Tahun 2013, Monika pun diberikan kesempatan lagi mengikuti program Captaincity hingga harus mengikuti beberapa tes hingga Mei 2014
"Simulator Captaincity dilaksanakan 15 Mei 2014. Cek selanjutnya pada Juli 2014 dengaan rute penerbangan Jakarta-Jogja-Singapura-Jogja-Jakarta.
Pada 31 Juli 2014, setelah 9 tahun bergabung di perusahaan ini, aku resmi diangkat menjadi kapten di AirAsia Indonesia. Akhirnya kepercayaan besar itu diletakkan di pundakku. Impian bapak tercapai. Anaknya akhirnya jadi kapten pilot, walaupun bapak tidak sempat melihatku seperti sekarang ini," tulis Monika.

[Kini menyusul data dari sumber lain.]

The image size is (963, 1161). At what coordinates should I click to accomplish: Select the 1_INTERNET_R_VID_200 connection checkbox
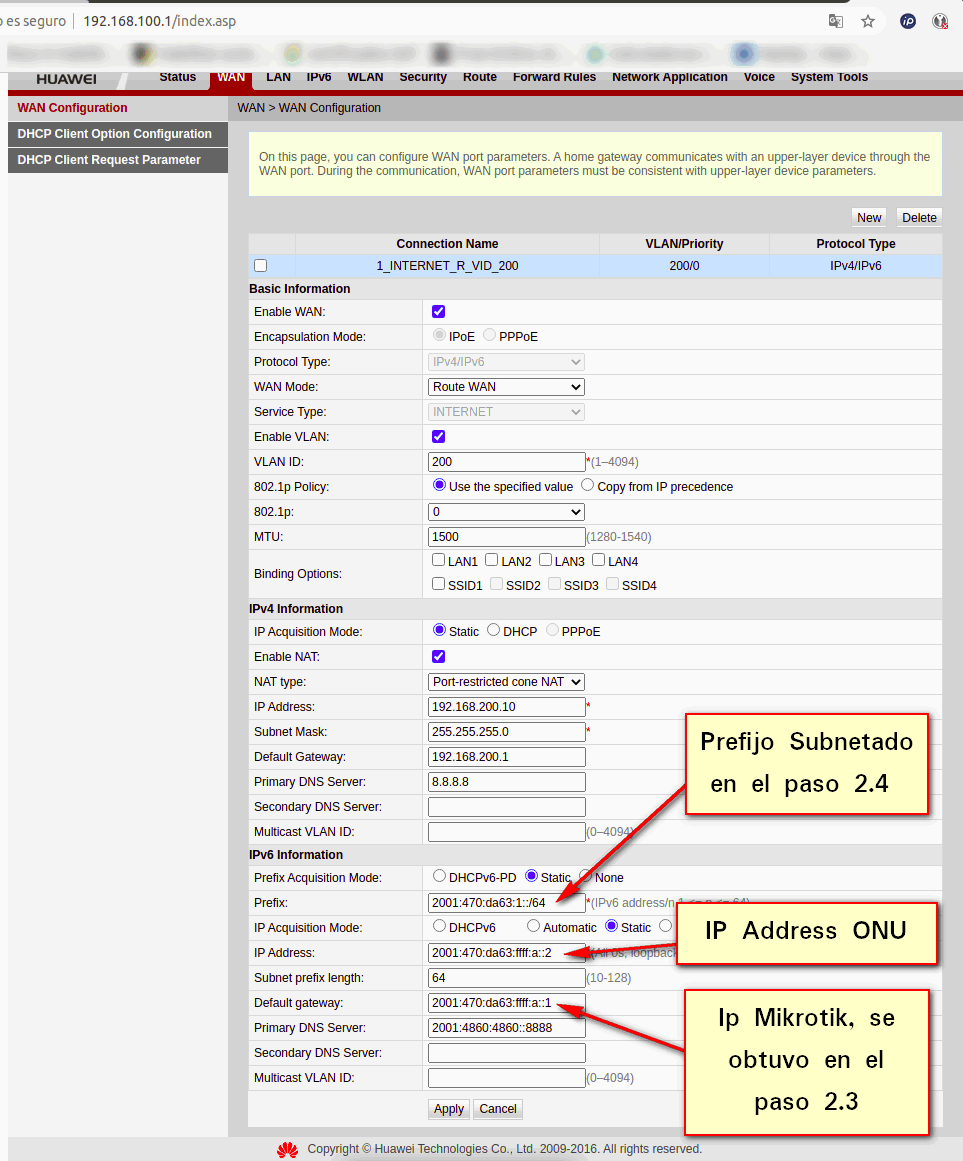point(261,266)
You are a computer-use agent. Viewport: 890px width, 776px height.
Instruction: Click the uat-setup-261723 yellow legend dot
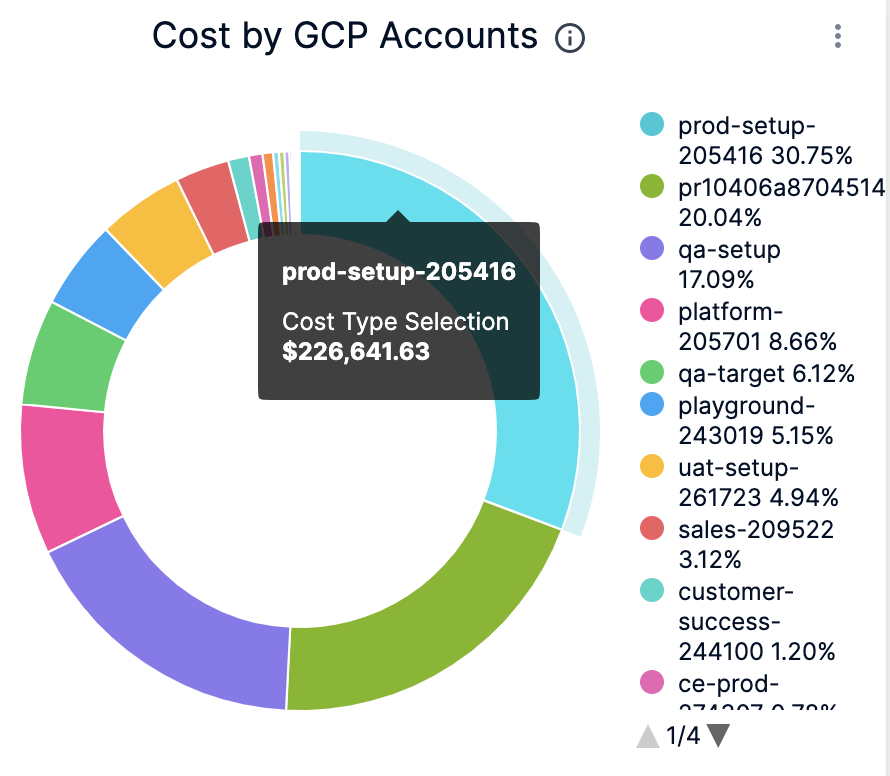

Meski perempuan masih sedikit yang menjadi pilot di AirAsia, 10 orang dari 220-an pilot, namun tak ada perlakuan berbeda dalam pendidikan dan proses bekerja. Perlakuan istimewa malah dia terima dari para penumpang, yang kagum ada kapten pilot perempuan.
"Mereka happy, suka minta foto malah. Ada yang nunggu saya keluar, minta foto gitu," ujar Monika usai peluncuran bukunya di Gedung RedHouse AirAsia, Jl Marsekal Suryadarma, Tangerang, Banten, Selasa (8/11/2016) ini.